Before her death, Ma’Khia had expressed a desire to move back home with her mother, according to Martin.
“Where the failure came in was that they were (away from family) for entirely too long,” Martin said. “You’re supposed to work to remedy the situation as soon as possible because you want to limit the kids’ exposure to this traumatizing situation.”
According to the US Department of Health and Human Services Children’s Bureau, the median amount of time for a child to spend in foster care is 14.7 months. In 2018, 78% of foster care children in Ohio had been in the system for less than two years and 17% for two to four years, according to data from Public Children Services Association of Ohio.
A neglected system
Martin called it “clear negligence” that Ma’Khia faced a level of trauma that made her feel compelled to pull out a knife on two young women at her foster home. Martin said she is urging the US Department of Health and Human Services to investigate Ohio’s foster care system.
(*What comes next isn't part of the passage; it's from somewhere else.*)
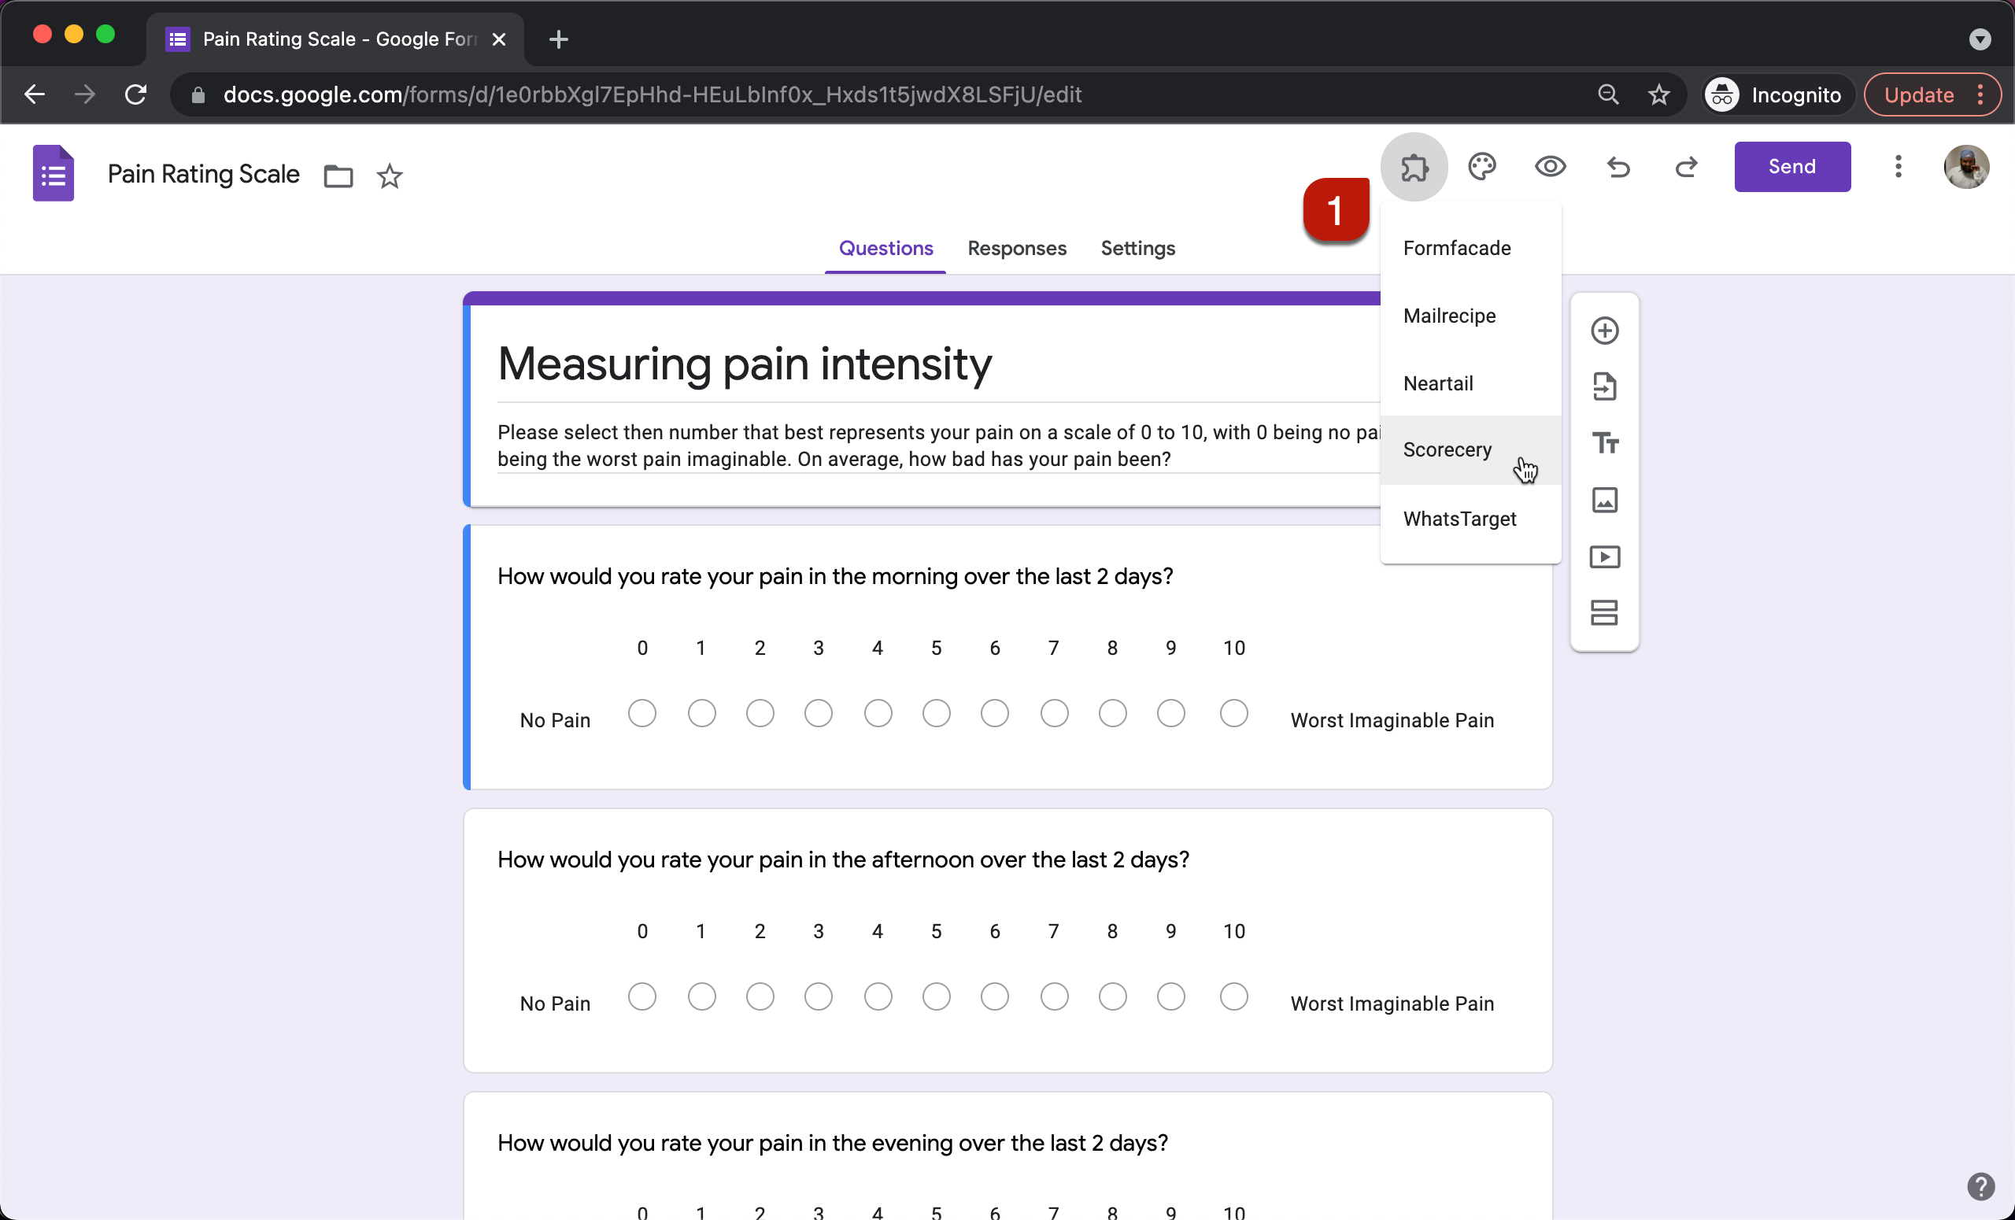Click the redo icon
Viewport: 2015px width, 1220px height.
point(1687,167)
There needs to be more funding redirected toward helping parents and supporting kinship care, she said. Placing children in unfamiliar settings with strangers can be traumatic, Martin added.
“When you have people who are not performing their jobs appropriately and really doing what they promised to do as civil servants which would be to protect and serve these families and then children begin to fall through the cracks, the most heinous situations can arise from that,” Martin said. “And this is what that nightmare looks like.”
Scott Britton, assistant director of the Public Children Services Association of Ohio, said Ohio’s foster care system had been largely neglected by the state until about two years ago when Gov. Mike Dewine appointed an advisory panel that made recommendations on how to improve the system. Suggestions included providing more support and oversight of the foster care system and creating an ombudsmen program to field complaints.
Britton said the investment was critical as the state has lost many case workers in recent years and struggled to help families impacted by the opioid epidemic. Still, he doesn’t believe it’s fair to say the foster care system failed Ma’Khia.
“I think there were a lot of things going on in this case,” Britton said. “I think we need to await the results of the investigations.”
Some experts insist that the nation’s foster care system has historically neglected the needs of Black children.
Stacey Patton, a child advocate and author of Spare the Kids: Why Whupping Children Won’t Save Black America, said while some children need to be placed in foster care, the system often rips Black families apart without giving parents the resources and tools they need to have a chance at raising their own kids.
Many children are also emerging from the system unprepared for the world and likely to repeat the cycles of trauma and dysfunction in their biological families, Patton said.
It’s unclear whether Ma’Khia was getting therapy or had a court-appointed advocate she could call when she was in distress.
But Patton said “demonizing” or talking about Ma’Khia like she was an adult for wielding a knife, is not going to solve the broader issue with foster care.
“What was going in that foster home where there was so much disruption, kids running away, violence in the home?” said Patton, who grew up in the foster care system. “Where was Child Protective Services in monitoring that home, making sure it was a safe placement for her? There are a lot of unanswered questions.”